20GHz Operation of an Asynchronous Wave-Pipelined RSFQ Arithmetic-Logic Unit  by Filippov, Timur V. et al.
 Physics Procedia  36 ( 2012 )  59 – 65 
1875-3892  © 2012 Published by Elsevier B.V. Selection and/or peer-review under responsibility of the Guest Editors. 

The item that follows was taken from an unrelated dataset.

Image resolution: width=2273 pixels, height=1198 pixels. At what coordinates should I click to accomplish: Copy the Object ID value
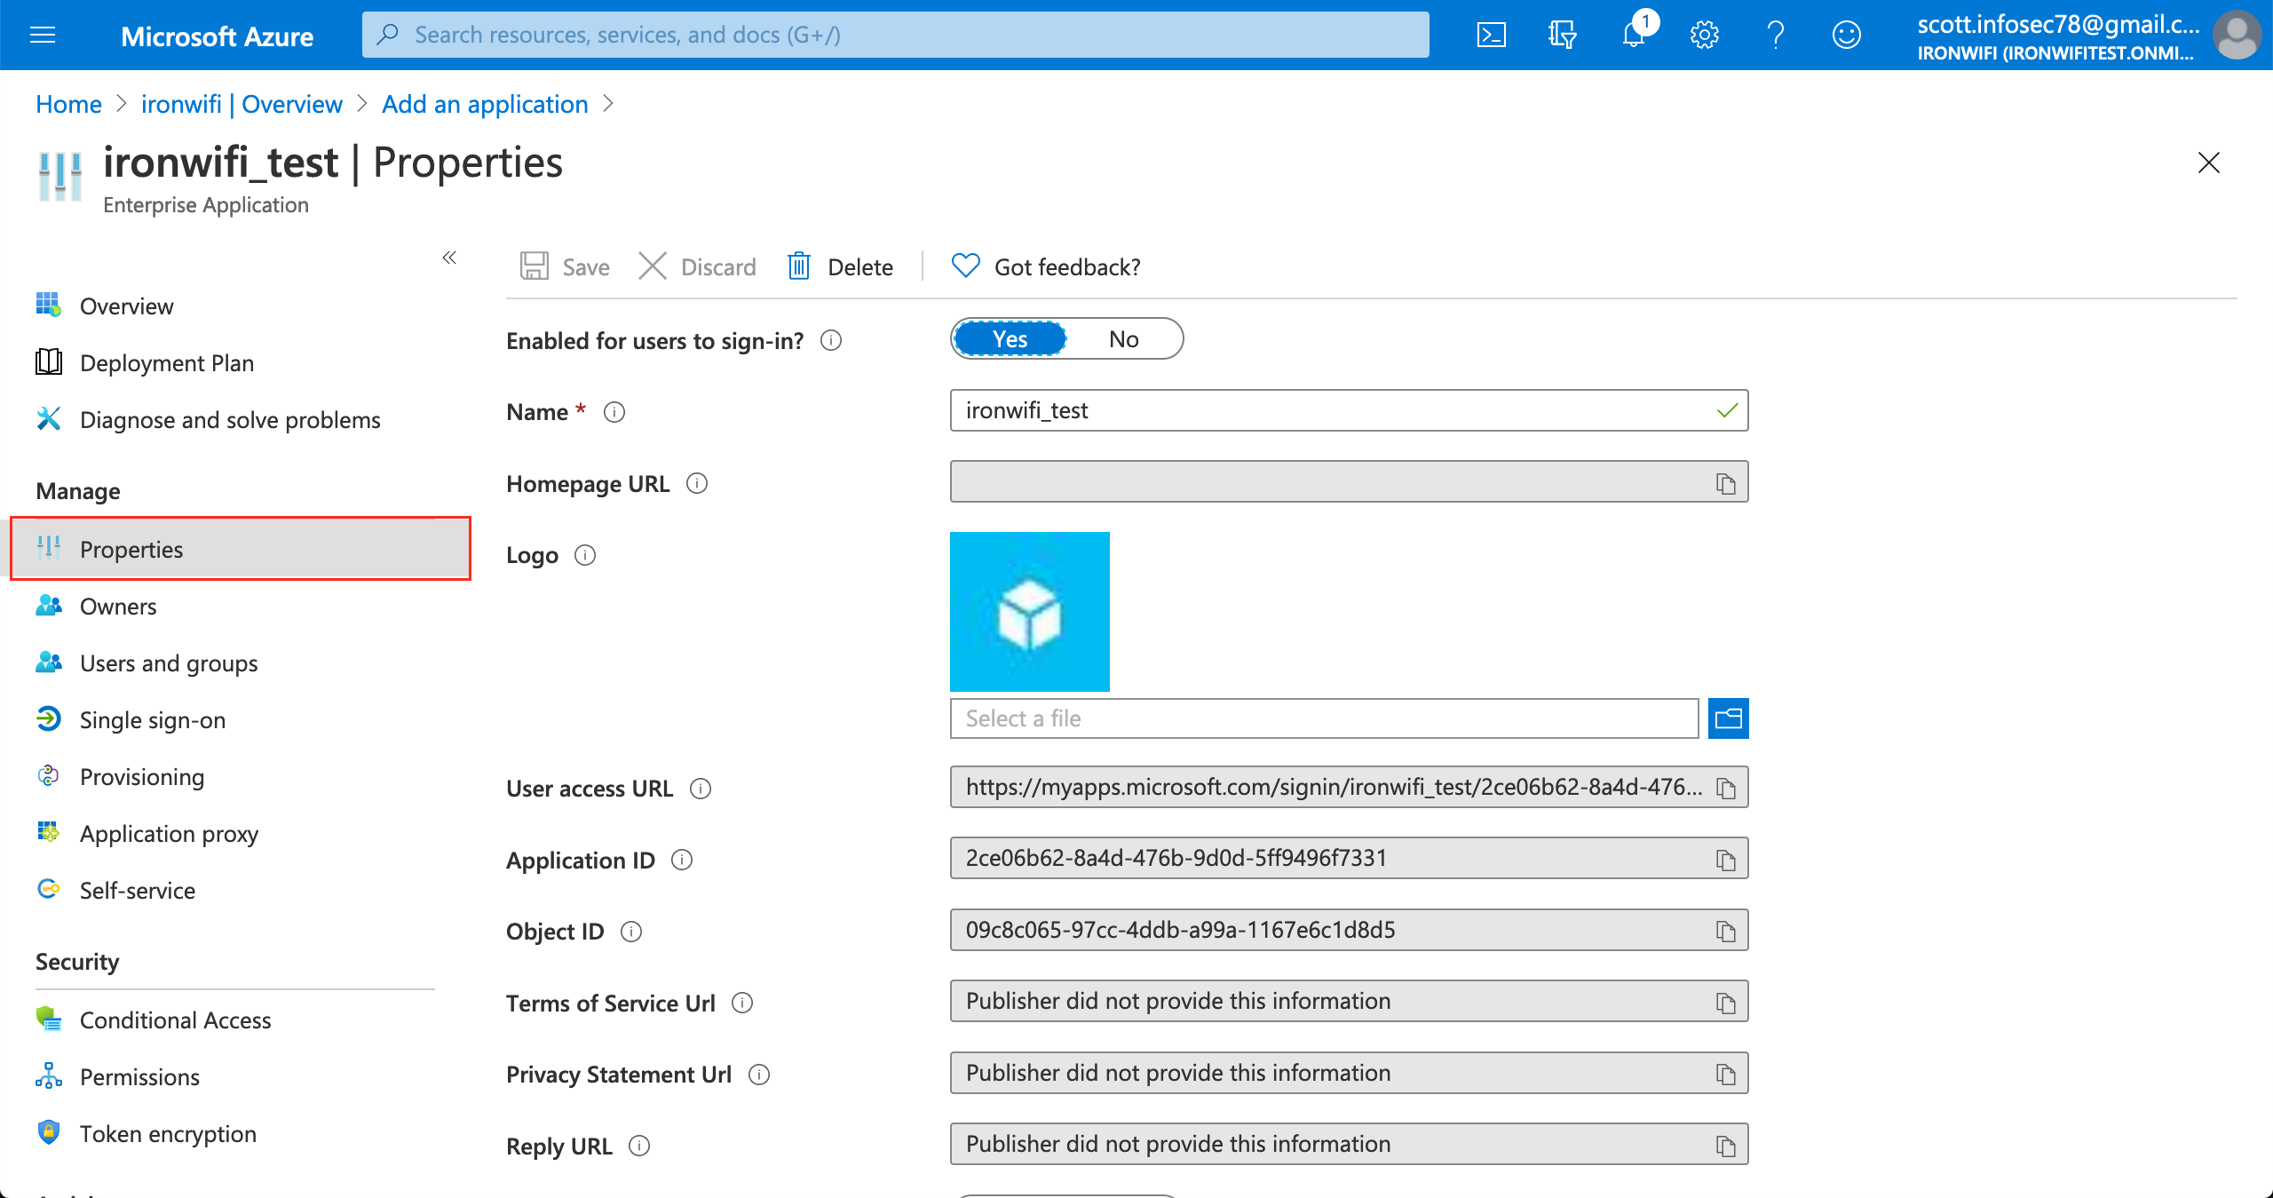click(1726, 930)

doi: 10.1016/j.phpro.2012.06.130 
Superconductivity Centennial Conference 
20 GHz operation of an asynchronous wave-pipelined RSFQ 
arithmetic-logic unit 
Timur V. Filippova*, Anubhav Sahua, Alex F. Kirichenkoa, Igor V. Vernika, 
Mikhail Dorojevetsb, Christopher L. Ayalab, and Oleg A. Mukhanova 
aHYPRES, Inc, 175 Clearbrook Road, Elmsford, NY 10523, USA 
bDepartment of Electrical and Computer Engineering, Stony Brook University, Stony Brook, NY 11794, USA 
 
Abstract 
We have designed and tested at high frequency an RSFQ-based Arithmetic-Logic Unit (ALU), the critical component of an 8-bit 
RSFQ processor datapath. The ALU design is based on a Kogge-Stone adder and employs an asynchronous wave-pipelined 
approach scalable for wide datapath processors. The 8-bit ALU circuit was fabricated with HYPRES’ standard 4.5 kA/cm2 process 
and consists of 7,950 Josephson junctions, including input and output interfaces. In this paper, we present chip design and high-
speed test results for the 8-bit ALU circuit. 
 
© 2011 Published by Elsevier Ltd. Selection and/or peer-review under responsibility of Horst Rogalla and Peter Kes. 

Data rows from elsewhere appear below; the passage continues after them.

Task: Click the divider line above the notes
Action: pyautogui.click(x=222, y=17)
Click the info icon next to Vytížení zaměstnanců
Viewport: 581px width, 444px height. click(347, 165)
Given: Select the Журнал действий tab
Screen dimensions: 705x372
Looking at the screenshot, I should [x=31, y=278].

Keywords: RSFQ; ALU; microprocessor, datapath.  
 
1. Introduction 
A high-performance arithmetic-logic unit (ALU) is a fundamental building block for any special- or general-
purpose processor. The reported ALU is a key processing component for the RSFQ-based [1] 8-bit processor datapath 
[2]. This is the first attempt to build a superconductor parallel processor in contrast to the bit-serial approaches [3, 4]. 

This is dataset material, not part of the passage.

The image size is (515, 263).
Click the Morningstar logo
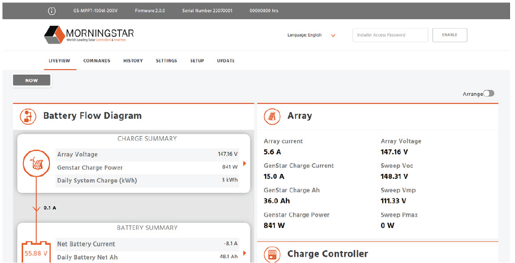click(x=89, y=35)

The ALU design is based on Kogge-Stone adder (KSA) [5]. A set of logic operations is integrated into the adder 
structure. The ALU is switched between arithmetic and logic operations by control signals. A similar approach to 
build an adder-based ALU was reported in [6]. However, that ALU was based on a simple ripple-carry adder and, 
therefore, was hardly scalable to a large number of bits. 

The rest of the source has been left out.